### Input data
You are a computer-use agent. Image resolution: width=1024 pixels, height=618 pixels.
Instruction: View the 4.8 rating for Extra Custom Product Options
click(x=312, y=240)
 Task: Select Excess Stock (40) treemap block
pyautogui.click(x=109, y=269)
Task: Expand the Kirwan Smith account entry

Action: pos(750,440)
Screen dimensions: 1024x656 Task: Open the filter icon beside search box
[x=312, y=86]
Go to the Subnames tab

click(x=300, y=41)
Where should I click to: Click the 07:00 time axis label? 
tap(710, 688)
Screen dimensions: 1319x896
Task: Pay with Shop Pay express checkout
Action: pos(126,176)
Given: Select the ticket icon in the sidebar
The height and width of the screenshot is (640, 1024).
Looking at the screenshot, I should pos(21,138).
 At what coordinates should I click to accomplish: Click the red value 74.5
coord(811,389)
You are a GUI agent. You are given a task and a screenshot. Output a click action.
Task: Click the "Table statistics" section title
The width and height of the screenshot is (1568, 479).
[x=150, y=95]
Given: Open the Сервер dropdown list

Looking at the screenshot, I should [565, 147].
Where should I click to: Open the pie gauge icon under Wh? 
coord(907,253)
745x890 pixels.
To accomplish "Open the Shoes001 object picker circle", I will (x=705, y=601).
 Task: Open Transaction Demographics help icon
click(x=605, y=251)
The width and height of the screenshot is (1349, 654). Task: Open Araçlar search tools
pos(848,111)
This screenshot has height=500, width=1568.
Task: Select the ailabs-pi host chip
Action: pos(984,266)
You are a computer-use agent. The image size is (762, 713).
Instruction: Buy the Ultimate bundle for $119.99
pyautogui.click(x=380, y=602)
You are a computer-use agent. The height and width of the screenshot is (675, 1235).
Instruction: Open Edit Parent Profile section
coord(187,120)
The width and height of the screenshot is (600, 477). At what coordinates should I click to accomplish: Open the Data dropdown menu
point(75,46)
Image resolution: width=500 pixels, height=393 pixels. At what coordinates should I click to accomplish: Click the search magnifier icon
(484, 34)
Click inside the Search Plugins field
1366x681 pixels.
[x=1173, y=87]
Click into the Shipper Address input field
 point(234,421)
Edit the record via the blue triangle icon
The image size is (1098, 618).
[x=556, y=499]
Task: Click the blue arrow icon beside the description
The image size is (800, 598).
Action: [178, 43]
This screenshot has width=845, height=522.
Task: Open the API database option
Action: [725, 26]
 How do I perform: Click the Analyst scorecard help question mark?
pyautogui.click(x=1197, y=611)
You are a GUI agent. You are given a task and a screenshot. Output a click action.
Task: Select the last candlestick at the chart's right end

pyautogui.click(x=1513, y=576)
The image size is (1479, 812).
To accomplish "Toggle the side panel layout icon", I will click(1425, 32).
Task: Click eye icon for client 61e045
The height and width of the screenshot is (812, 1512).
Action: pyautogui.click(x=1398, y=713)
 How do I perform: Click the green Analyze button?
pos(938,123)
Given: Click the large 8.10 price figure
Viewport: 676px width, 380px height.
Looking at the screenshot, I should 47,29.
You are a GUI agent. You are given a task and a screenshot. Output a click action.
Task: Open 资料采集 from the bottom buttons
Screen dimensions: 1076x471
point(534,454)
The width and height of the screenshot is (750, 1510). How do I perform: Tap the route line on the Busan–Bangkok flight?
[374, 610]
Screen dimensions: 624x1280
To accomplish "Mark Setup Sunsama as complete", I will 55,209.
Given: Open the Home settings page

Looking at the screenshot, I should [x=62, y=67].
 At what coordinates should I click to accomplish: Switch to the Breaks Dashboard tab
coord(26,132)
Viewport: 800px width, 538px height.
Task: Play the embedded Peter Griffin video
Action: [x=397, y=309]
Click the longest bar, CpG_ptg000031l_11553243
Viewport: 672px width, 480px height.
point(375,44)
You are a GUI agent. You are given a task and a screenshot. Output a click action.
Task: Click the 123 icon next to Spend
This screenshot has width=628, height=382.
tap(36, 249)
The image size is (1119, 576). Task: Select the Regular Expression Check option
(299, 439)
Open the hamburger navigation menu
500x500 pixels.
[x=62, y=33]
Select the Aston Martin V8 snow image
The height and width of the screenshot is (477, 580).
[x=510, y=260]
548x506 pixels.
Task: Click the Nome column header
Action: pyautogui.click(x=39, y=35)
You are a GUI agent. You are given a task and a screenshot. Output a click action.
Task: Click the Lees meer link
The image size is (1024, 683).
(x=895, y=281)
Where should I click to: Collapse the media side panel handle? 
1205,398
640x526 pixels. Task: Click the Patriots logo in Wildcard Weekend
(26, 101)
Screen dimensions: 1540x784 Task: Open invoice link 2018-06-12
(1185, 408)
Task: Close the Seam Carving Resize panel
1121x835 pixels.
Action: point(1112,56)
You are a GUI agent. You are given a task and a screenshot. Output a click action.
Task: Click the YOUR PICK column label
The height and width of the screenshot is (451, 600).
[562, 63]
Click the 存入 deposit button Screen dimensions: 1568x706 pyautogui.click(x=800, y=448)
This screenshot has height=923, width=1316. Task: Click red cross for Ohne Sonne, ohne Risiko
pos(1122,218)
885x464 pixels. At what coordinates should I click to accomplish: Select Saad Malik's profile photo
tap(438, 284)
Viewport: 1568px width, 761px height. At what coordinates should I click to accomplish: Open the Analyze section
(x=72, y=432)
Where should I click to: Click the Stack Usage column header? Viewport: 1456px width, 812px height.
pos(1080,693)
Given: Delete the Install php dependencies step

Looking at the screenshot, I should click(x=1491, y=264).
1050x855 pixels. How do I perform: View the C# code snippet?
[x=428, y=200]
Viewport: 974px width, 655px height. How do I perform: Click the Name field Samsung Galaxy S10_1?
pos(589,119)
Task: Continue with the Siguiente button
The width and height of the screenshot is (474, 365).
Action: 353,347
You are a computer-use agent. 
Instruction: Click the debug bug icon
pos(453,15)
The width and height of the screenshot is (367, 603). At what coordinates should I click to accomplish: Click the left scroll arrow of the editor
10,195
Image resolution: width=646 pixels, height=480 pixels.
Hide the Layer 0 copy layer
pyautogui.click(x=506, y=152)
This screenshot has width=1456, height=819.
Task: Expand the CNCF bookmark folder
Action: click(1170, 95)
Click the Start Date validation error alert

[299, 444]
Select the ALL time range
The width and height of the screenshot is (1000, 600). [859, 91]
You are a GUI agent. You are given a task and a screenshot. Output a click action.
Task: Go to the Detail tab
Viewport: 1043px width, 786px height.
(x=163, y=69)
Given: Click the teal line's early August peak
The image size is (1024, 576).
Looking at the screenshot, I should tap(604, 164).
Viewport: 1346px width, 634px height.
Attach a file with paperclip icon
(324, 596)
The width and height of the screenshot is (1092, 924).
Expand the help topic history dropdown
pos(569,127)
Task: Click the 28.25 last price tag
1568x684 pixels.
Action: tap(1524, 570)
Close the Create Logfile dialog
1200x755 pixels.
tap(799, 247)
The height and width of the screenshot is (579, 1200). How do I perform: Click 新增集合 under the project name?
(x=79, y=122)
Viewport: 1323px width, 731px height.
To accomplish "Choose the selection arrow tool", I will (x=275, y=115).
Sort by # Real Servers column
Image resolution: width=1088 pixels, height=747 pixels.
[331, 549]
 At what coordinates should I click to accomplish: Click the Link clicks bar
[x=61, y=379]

### Work order
Among the lines above, find the one with "Viewport: 676px width, 380px height." and the one with "Select the Aston Martin V8 snow image". Quote both and everything between them, exactly.

### Solution to the problem
Viewport: 676px width, 380px height.
Looking at the screenshot, I should 47,29.
You are a GUI agent. You are given a task and a screenshot. Output a click action.
Task: Open 资料采集 from the bottom buttons
Screen dimensions: 1076x471
point(534,454)
The width and height of the screenshot is (750, 1510). How do I perform: Tap the route line on the Busan–Bangkok flight?
[374, 610]
Screen dimensions: 624x1280
To accomplish "Mark Setup Sunsama as complete", I will 55,209.
Given: Open the Home settings page

Looking at the screenshot, I should [x=62, y=67].
 At what coordinates should I click to accomplish: Switch to the Breaks Dashboard tab
coord(26,132)
Viewport: 800px width, 538px height.
Task: Play the embedded Peter Griffin video
Action: [x=397, y=309]
Click the longest bar, CpG_ptg000031l_11553243
Viewport: 672px width, 480px height.
point(375,44)
You are a GUI agent. You are given a task and a screenshot. Output a click action.
Task: Click the 123 icon next to Spend
This screenshot has width=628, height=382.
tap(36, 249)
The image size is (1119, 576). Task: Select the Regular Expression Check option
(299, 439)
Open the hamburger navigation menu
500x500 pixels.
[x=62, y=33]
Select the Aston Martin V8 snow image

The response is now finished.